História[editar | editar código-fonte]

A existência da Cena é, em grande parte, motivada por dois fatores fundamentais: maior prevalência de surdez congênita na população local, comparado com médias globais ou nacionais, e o isolamento geográfico da comunidade, que até recentemente existia há gerações, sem uma estrada ligando o aglomerado de vilas à rodovia da região. Cena surgiu na comunidade de Várzea Queimada, após o nascimento de várias crianças surdas na vila, a partir da década de 1950. Um grupo inicial de crianças surdas é um catalisador comum no surgimento das línguas de sinais emergentes; exemplos notáveis incluem Língua de Sinais Kata Kolok, Língua gestual Al-Sayyid Bedouin, e Língua de sinais de Adamorobe.

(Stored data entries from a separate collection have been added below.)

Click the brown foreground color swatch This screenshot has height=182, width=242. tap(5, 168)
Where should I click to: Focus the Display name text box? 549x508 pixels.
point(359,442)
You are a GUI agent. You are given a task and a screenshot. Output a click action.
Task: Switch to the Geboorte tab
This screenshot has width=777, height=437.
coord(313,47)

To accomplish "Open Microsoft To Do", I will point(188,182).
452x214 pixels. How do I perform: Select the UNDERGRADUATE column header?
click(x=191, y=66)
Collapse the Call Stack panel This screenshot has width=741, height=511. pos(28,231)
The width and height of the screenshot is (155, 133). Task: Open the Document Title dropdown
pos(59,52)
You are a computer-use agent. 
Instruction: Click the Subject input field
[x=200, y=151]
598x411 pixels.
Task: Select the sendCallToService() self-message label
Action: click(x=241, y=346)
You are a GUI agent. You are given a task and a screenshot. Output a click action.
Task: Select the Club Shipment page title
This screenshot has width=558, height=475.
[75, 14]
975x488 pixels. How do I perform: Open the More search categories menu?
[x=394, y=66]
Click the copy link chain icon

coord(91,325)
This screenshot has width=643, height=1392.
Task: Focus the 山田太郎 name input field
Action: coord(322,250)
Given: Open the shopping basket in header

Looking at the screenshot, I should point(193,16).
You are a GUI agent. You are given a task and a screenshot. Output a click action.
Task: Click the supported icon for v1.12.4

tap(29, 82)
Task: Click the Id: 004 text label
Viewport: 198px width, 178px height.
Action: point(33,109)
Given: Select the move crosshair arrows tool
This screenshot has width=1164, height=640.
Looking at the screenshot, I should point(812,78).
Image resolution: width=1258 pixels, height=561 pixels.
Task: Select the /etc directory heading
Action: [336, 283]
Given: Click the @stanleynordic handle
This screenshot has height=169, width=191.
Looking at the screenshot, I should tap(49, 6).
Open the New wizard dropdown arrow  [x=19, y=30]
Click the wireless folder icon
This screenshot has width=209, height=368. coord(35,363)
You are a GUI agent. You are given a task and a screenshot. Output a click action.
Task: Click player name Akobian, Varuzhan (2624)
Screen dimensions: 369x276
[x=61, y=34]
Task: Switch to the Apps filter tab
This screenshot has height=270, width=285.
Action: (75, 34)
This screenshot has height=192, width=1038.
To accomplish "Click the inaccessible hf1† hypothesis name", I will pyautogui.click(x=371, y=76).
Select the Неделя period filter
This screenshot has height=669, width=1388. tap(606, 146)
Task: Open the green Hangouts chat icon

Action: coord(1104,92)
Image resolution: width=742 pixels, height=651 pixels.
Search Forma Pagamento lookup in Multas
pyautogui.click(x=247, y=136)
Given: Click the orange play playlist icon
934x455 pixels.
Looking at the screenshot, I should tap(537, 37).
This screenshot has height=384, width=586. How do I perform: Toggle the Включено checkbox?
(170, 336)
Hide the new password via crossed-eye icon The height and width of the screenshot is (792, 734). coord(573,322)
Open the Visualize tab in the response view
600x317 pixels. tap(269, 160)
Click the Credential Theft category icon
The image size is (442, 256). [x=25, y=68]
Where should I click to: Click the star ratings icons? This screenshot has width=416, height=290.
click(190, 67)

O nascimento da primeira criança surda na vila ocorreu muitas décadas após a criação do primeiro instituto de surdos no Rio de Janeiro, em 1857, conhecido hoje como Instituto Nacional de Educação de Surdos (ou INES). A fundação do INES é, geralmente, associada ao surgimento da Libras – a língua nacional de sinais do Brasil – pois era aqui que as línguas de sinais locais ou variedades existentes na região tinham o primeiro contato sustentado com Língua de Sinais Francesa, criando as condições da crioulização das quais se pensa que a Libras surgiu.[1]. Embora a história da gênese da Libras tenha começado décadas antes do nascimento das crianças surdas em Várzea Queimada, o isolamento geográfico da comunidade dos grandes centros urbanos e das escolas de surdos fez com que essas crianças crescessem na ausência de um modelo de linguagem. Privação de linguagem de crianças durante o período crítico na aquisição da língua materna resulta em input linguístico insuficiente e é, frequentemente, um problema para crianças surdas[2]. Quando ocorre em uma comunidade geograficamente isolada, com uma criança surda singular, muitas vezes um sistema homesign surge - um sistema de comunicação manual espontaneamente desenvolvido pela criança surda para se comunicar com as pessoas ao seu redor. Ao contrário dos gestos dos cuidadores recebidos pelas crianças surdas, o homesign normalmente tem algumas propriedades mais semelhantes à linguagem do que gestos[3]. Portanto, os sistemas de homesign são de particular interesse para o campo do desenvolvimento linguístico, por meio da observação do desenvolvimento linguístico na ausência de um modelo de linguagem. No entanto, o nascimento das crianças surdas em uma comunidade isolada cria um contexto para o surgimento de um sistema compartilhado. Estas são as condições em que muitas línguas de sinais emergentes surgem, entre estas, a Cena.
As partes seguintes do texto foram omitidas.